Atlantic City's Last 'Low-Roller' Casino Busts

Atlantic City low-roller busts
The town is struggling to hold on even as it faces an end to its gaming monopoly. Mel Evans/Associated Press

A few miles outside Atlantic City, signs along the highway greet gamblers by talking about the people who will scrub their toilets, serve them cocktails and, more often than not, deal them losing hands.

"Thank you to our employees! For your dedication and service," says one billboard for the Atlantic Club Casino Hotel. "Just the best employees in AC" the next line says. "You're the heart and soul of this place."

Five days before Christmas, the Atlantic Club told more than 1,600 employees they would soon be jobless.
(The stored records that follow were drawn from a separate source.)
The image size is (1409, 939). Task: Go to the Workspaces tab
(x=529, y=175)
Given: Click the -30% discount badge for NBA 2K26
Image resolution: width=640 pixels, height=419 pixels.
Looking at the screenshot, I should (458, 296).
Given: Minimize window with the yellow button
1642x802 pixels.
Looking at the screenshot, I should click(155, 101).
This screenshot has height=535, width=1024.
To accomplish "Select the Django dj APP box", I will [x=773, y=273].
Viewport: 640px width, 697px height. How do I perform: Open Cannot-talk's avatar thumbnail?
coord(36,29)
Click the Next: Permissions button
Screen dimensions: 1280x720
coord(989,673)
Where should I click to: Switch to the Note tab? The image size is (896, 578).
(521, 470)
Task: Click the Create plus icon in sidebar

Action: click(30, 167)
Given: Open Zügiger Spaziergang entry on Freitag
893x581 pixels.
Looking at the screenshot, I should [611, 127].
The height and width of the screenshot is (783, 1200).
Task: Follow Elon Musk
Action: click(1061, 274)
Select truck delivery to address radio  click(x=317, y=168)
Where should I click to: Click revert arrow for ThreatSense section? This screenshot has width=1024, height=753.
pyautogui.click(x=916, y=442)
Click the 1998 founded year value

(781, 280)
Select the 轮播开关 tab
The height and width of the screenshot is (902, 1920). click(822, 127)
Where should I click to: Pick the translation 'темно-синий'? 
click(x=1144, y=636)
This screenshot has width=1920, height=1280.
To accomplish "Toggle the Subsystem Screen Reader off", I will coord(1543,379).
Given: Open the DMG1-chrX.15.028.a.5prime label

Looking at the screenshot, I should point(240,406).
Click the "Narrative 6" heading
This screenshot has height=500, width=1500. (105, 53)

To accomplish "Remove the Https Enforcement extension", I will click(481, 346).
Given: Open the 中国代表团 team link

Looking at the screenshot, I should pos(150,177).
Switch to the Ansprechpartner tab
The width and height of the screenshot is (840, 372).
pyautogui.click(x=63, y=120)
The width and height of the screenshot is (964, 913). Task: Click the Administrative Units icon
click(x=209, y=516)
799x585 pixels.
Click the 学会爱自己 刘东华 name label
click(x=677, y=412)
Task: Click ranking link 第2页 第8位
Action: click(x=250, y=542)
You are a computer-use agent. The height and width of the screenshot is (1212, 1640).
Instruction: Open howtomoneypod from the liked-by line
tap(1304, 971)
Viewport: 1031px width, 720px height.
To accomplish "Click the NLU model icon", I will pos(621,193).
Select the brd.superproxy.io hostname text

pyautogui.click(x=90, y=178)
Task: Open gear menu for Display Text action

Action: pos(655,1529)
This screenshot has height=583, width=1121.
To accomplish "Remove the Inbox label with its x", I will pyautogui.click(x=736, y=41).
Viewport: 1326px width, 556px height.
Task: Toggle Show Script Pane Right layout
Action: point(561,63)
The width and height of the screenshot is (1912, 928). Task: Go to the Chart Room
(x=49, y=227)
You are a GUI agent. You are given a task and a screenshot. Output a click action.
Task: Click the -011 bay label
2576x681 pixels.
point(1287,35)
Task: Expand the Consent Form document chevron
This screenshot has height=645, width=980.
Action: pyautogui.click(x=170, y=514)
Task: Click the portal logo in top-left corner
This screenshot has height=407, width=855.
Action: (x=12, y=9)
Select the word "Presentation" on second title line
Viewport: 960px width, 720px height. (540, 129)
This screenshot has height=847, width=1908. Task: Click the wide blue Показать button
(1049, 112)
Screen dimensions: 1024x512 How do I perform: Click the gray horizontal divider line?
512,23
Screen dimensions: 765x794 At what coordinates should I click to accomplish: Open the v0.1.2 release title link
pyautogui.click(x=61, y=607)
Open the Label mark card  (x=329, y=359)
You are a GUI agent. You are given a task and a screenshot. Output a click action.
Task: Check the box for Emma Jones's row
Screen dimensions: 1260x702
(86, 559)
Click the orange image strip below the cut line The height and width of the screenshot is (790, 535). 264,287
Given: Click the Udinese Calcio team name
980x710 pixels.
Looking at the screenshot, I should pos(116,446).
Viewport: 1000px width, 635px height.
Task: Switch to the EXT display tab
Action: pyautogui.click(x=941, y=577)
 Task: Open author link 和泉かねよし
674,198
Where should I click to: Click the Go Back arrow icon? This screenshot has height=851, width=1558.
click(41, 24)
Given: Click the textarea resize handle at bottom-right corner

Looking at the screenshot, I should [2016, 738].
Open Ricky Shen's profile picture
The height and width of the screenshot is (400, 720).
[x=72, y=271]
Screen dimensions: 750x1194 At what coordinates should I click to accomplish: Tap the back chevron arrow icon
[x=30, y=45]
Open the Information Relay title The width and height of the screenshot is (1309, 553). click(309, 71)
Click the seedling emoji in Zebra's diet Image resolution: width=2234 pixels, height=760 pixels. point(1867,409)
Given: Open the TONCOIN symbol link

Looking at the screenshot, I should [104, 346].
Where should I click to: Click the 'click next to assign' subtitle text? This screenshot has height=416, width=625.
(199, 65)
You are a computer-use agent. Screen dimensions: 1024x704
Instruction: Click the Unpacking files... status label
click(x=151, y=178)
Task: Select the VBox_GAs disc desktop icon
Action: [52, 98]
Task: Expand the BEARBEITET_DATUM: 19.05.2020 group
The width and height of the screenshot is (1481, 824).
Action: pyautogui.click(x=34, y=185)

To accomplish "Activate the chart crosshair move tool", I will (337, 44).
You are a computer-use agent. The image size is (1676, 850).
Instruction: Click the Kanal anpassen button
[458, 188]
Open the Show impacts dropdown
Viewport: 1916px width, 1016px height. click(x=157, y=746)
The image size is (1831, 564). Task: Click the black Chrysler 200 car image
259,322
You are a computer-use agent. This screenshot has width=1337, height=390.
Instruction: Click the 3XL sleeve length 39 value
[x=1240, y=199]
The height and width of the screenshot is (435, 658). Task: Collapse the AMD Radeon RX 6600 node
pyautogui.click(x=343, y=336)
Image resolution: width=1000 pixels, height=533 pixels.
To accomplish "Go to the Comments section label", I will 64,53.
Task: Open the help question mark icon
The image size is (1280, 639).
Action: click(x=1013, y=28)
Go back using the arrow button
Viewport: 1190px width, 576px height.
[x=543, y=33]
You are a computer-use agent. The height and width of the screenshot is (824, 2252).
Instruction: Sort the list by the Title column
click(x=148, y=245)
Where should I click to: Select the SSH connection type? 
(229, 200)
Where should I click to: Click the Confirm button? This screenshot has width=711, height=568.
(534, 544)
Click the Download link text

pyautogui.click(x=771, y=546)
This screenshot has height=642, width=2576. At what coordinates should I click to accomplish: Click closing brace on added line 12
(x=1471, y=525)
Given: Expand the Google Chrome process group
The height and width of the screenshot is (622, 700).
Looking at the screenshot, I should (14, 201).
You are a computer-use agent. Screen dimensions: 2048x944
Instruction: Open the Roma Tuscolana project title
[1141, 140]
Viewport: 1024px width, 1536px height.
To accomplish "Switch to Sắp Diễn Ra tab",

The Atlantic Club – the last casino in Atlantic City, New Jersey catering to the "low-rollers" – announced it would close at midnight on January 13, after 33 years in business. Many learned about their impending unemployment in the newspaper or on TV. The club gave union workers $1,500 in severance, plus pay for unused vacation days. The local union gave card-holders $20 grocery store gift cards and help filing for unemployment.

The shutdown of Atlantic Club will only exacerbate Atlantic City's 15.1 percent unemployment rate, said to be the worst in the state, and has spurred whispers of more closings. Atlantic City gaming revenue has spiraled downward since 2006 – from $5.2 billion then to a $2.9 billion in 2013 – because of increased competition from neighboring states. Atlantic City, which now has just 11 casinos, down from 13 at its peak, is also running out of time to maintain its gaming monopoly in New Jersey. In 2010, Governor Chris Christie gave Atlantic City until 2014 to reverse its decline before he'd consider allowing gaming elsewhere in the state. Christie's initiatives to revive the boardwalk by making it a family-friendly destination have mostly been a bust.

At Wonder Bar, a restaurant off the boardwalk that bills itself as the dining destination for locals, employees gathered Sunday night to bid each other a final goodbye. Many told Newsweek they weren't in a position to hit the ground running with regard to the job search because, what jobs? A casino in Maryland hosted a a few job fairs the week before the closing, but only a few dozen people got work. Besides, who has the money to move?

Worse, they said, is that one of the things that helped keep the casino afloat – its close-knit, comfortable, unchanging atmosphere attracted loyal regulars – makes its closing all the more dire for the community. Atlantic Club felt so familial, employees said, because so many families worked there, meaning entire households are out of work.

One married couple, who like most didn't want their names used for fear of jeopardizing their chances of getting new jobs, told Newsweek they didn't have a plan, or even a plan about how to come up with a plan for finding work.

The man, 60, who'd worked at the casino for 20 years, took small sips of beer as he explained that they would file for unemployment the next day and apply for food stamps. They had two adult sons, also out of work, to support, along with three granddaughters and a daughter-in-law. "We have to provide for our kids," his wife, 57, said. "I don't know how I'm going to do it."

Their extended family isn't in much of a position to help them, either. The man's 65-year-old sister recently lost her grocery store job; though rehired elsewhere, she now makes 30 percent less. Another sister's husband, who made ball bearings, lost his job when the company moved to the South. His twin brother's wife, a teacher's assistant, lost her job, too. Another sister (he's from a big Irish family, he explained) lost the same job twice. His youngest sister's husband, who made plastic parts for doors, lost his job when it was shipped to another country.

"My father always told me, 'Life isn't fair," the man said, taking another swig.

Several blocks away, back on the boardwalk, things seemed almost normal at the Atlantic Club, which would be bolting the doors in a few hours. Sure, the club's restaurants had run out of food that afternoon and customers, scurrying to use their comp dollars, drank the Dizzy Dolphin bar dry, but the casino floor buzzed and blinked busily, as if midnight would never come.

One woman at a baccarat table – who was down about $15,000 at 11:30 – wanted to keep playing despite the time. She shouted and mumbled something about wanting her money back, or at least the opportunity to win it back. A pit boss standing behind the dealer joked: "I don't have any money! I'm unemployed!" and a few moments later, a security guard escorted the woman off the floor.

With her exit, the feverish frenzy typical for a casino – even an ailing one– seemed to deflate. Just before midnight, those present counted down from five, with some singing "Auld Lang Syne." The staff charged with seeing the shutdown through then collected and counted all the chips one last time.

Dealers, faces twisted and glistening with tears, hugged each other tightly. Some staff skipped into what seemed to be an area set aside for high-rollers, asking a cop to snap one last photo of them together, their broad smiles belying the mood in the room.

As stragglers and observers were corralled out the door and onto the sidewalk, some dawdled in the hotel's main hall, while others plucked plants from their pots before leaving stepping out into the frigid night.

The mirrors and columns and brass in the lobby spoke to the Atlantic Club's bygone opulence – when Frank Sinatra was on the marquee, not the struggling commuter casino trying to lure slots jockeys with free parking.